Individuals from 43 countries will soon gather in Poland at the 22nd Annual Conference on Global Economic Analysis to exchange ideas and share their distinct perspectives. The annual conference is organized by the Center of Global Trade Analysis in the Department of Agricultural Economics at Purdue University. No matter their nationality, attendees are linked by the same common language for global economic analysis, one developed at Purdue University.

Thomas Hertel presenting at a podium

Thomas Hertel

Dominique van der Mensbrugghe at the podium, presenting

Dominique van der Mensbrugghe

Thomas Hertel, a distinguished professor of agricultural economics at Purdue, recognized the need for a worldwide economic database and launched the Global Trade Analysis Project (GTAP) in 1992. Before GTAP, such data was mostly unavailable to the public or the accessible numbers were largely inconsistent or unverifiable.

“By providing a common, widely accepted, analytical database for global economic analysis, GTAP allows economists to respond quickly to emerging issues, focusing their scarce resources on what really matters,” said Hertel, who served as GTAP’s director until 2004.

GTAP’s global network of researchers and policymakers work together, pooling research to make the analysis of international policy issues more accurate. The constant collaboration naturally led to an annual conference.

▶ **REQUIRED WORK**:
- A) In the GTAP article, what year did Thomas Hertel launch the Global Trade Analysis Project?
- B) List every number in the GTAP article, including years and ordinals.
- C) Write the next paragraph of the GTAP article, starting after its final sentence.
The data that comes next is from a separate, unrelated source.

▶ **INFORMATION SUPPLIED**:
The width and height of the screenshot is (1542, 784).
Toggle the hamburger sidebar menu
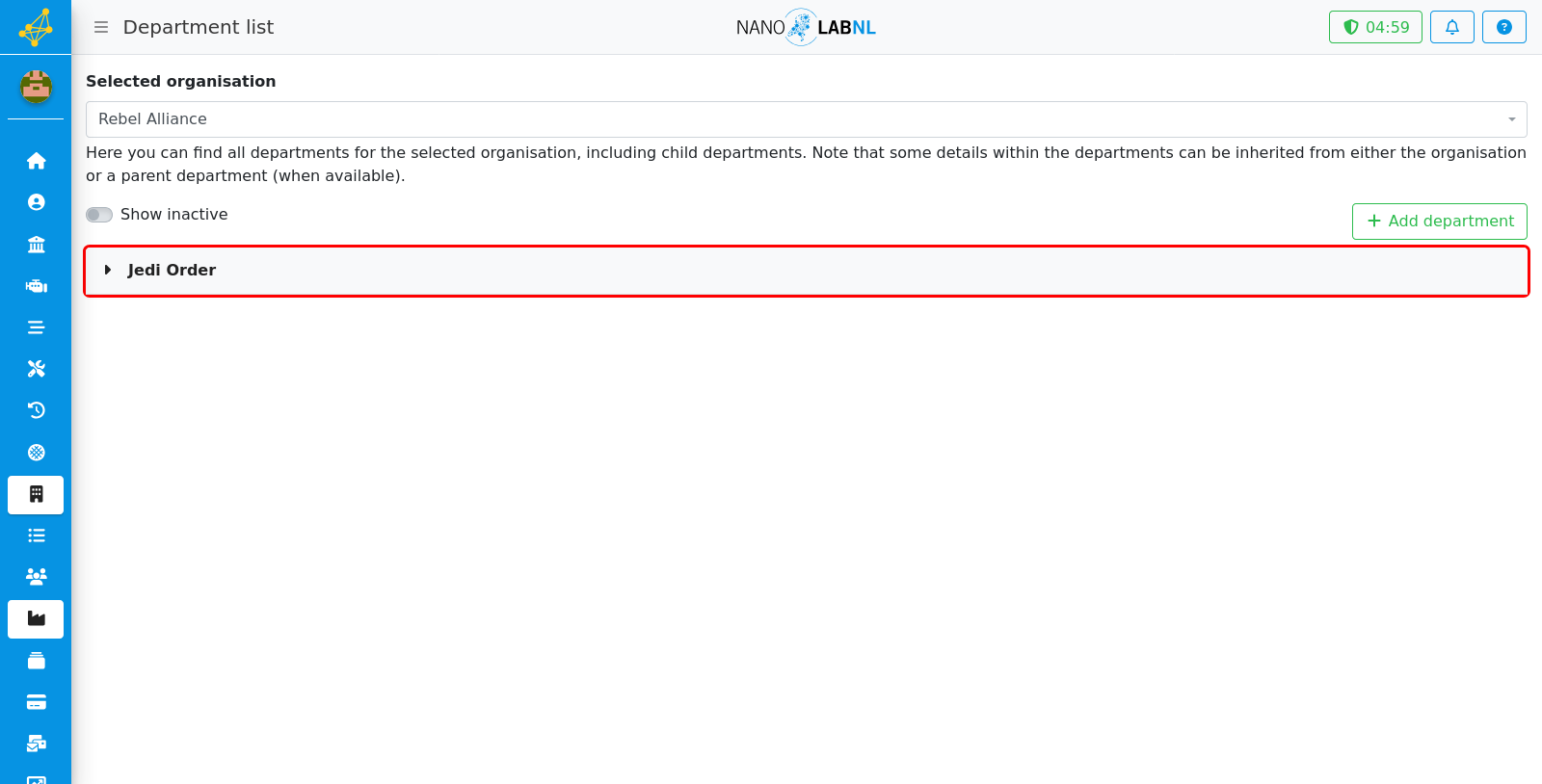(101, 27)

▶ **RESULTS**:
- A) 1992

- B) 43, 22nd, 1992, 2004

- C)
Dominique van der Mensbrugghe, research professor and director of GTAP, expects this year’s proceedings to be especially interesting with the media’s focus on the emerging volatility in international trade policies.

“In the years leading up to 2017, new trade agreements typically involved modest changes in already relatively low tariffs and weren’t daily front page news. Now, the work we do resonates because of what we’re living through.” Citing “hot topics” such as Brexit, the new United States-Mexico-Canada Agreement, the tariff wars between China and the U.S. and the Paris Agreement, van der Mensbrugghe anticipates no lulls in conversation.

“This is the first time we’ve held the conference in Eastern Europe, which happens to coincide with the 30th anniversary of the fall of the Berlin Wall,” noted van der Mensbrugghe. “Sergei Guriev, one of our plenary speakers, is the chief economist for the European Bank for Reconstruction and Development in London. It is one of the large multinational banks that was set up after the fall of the Berlin Wall to help finance investments in Eastern Europe. We’re very pleased to have Sergei as a speaker given the historical importance of this meeting.”

Panel answers questions at microphones during 2017 conference

Other plenary speakers include Swati Dhingra, an associate professor at the London School of Economics who recently co-authored the report “Life after Brexit,” and Ottmar Edenhofer, a global leader on the economics of climate change.

These presentations are among the 184 scheduled for the conference, many of which contain research based on the GTAP Data Base and GTAP-type models. “Top-level government officials will be there, and as a result, the work presented at the conference filters out to decision makers,” said van der Mensbrugghe.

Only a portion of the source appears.